When you work the soil in your yard or property, you know the importance of replenishing the soil with nutrients and minerals in order for your vegetation to grow the healthiest it can. Over time, plant growth will use the nutrients from your soil and plants will no longer grow well, unless you replenish it with regular composting activities. The following are some recommendations and tips to help you get a compost supply that will keep your yard and garden growing well and looking its best.

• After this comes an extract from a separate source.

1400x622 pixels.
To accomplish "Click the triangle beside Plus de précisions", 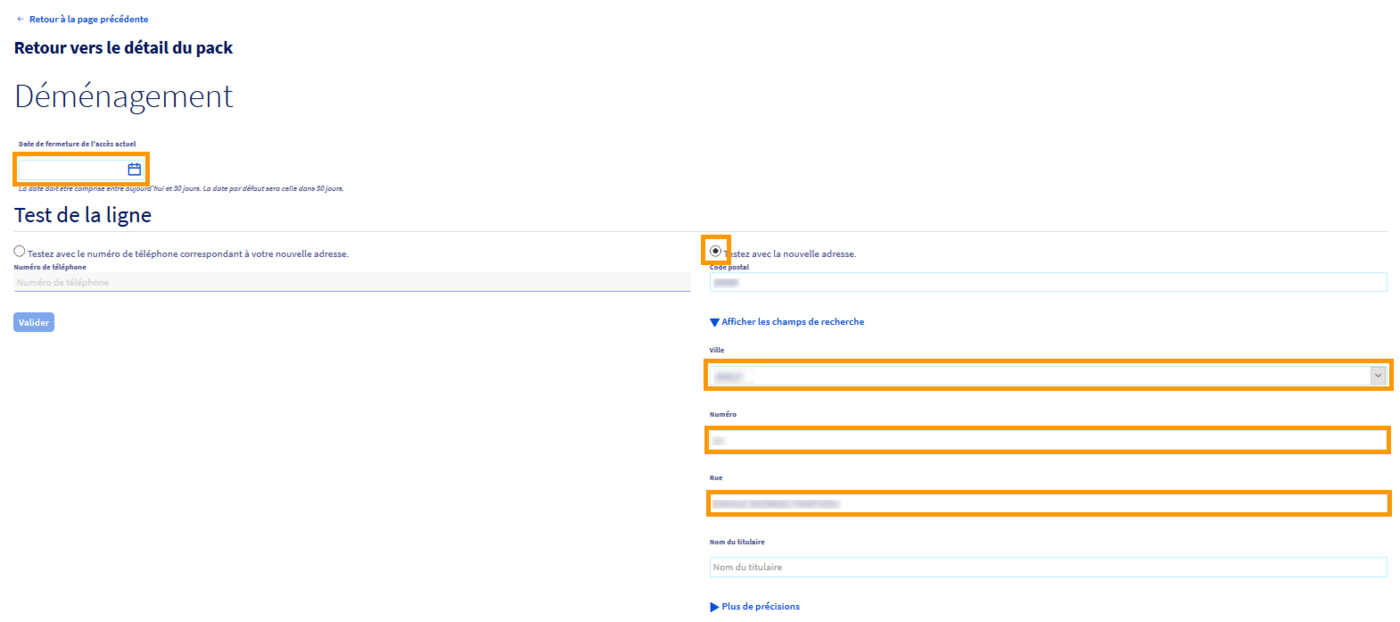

There are many landscaping companies that have access to their own or a local source of compost materials, such as from a farmer in the area. So if you are working with a landscaping professional, let them know you are looking for a compost supplier and they can connect you with them or arrange for the delivery right to your property.
The great part about working with your landscaping professional is that they can arrange for the delivery and distribute it out onto your property. So, if you want compost added to your vegetable garden and bedding areas, they can add it to the soil and combine it in for you to prepare it for your spring planting.
Make Your Own Compost
Another way to get access to compost is to make your own. Many if not all of the ingredients to make compost are already in your home and in your yard; you just need to know what to do with them. A good compost is made up of the right balance of nitrogen and carbon, or green and brown organic materials. These materials can include your vegetable peeling scraps from the kitchen, used coffee grinds, shredded newspaper, straw, lawn clippings, bagged leaves, and saw dust.
Select an area in your yard to build your compost pile or use a compost bin and add the materials to the mixture layering them with wet and dry, green and brown materials. Keep the compost pile wet but not soaking and the sun will heat it up for it to begin to break down. Be careful you don't add any weeds or diseased vegetation to the compost, as this can transfer back into your soil through your finished compost mixture.
You will also need to mix the pile up periodically as the materials begin to break down, which you can do with a shovel or pitch fork. After time, the materials in the pile will begin to take on a brown earthy look, which means your compost is ready to add to your soil.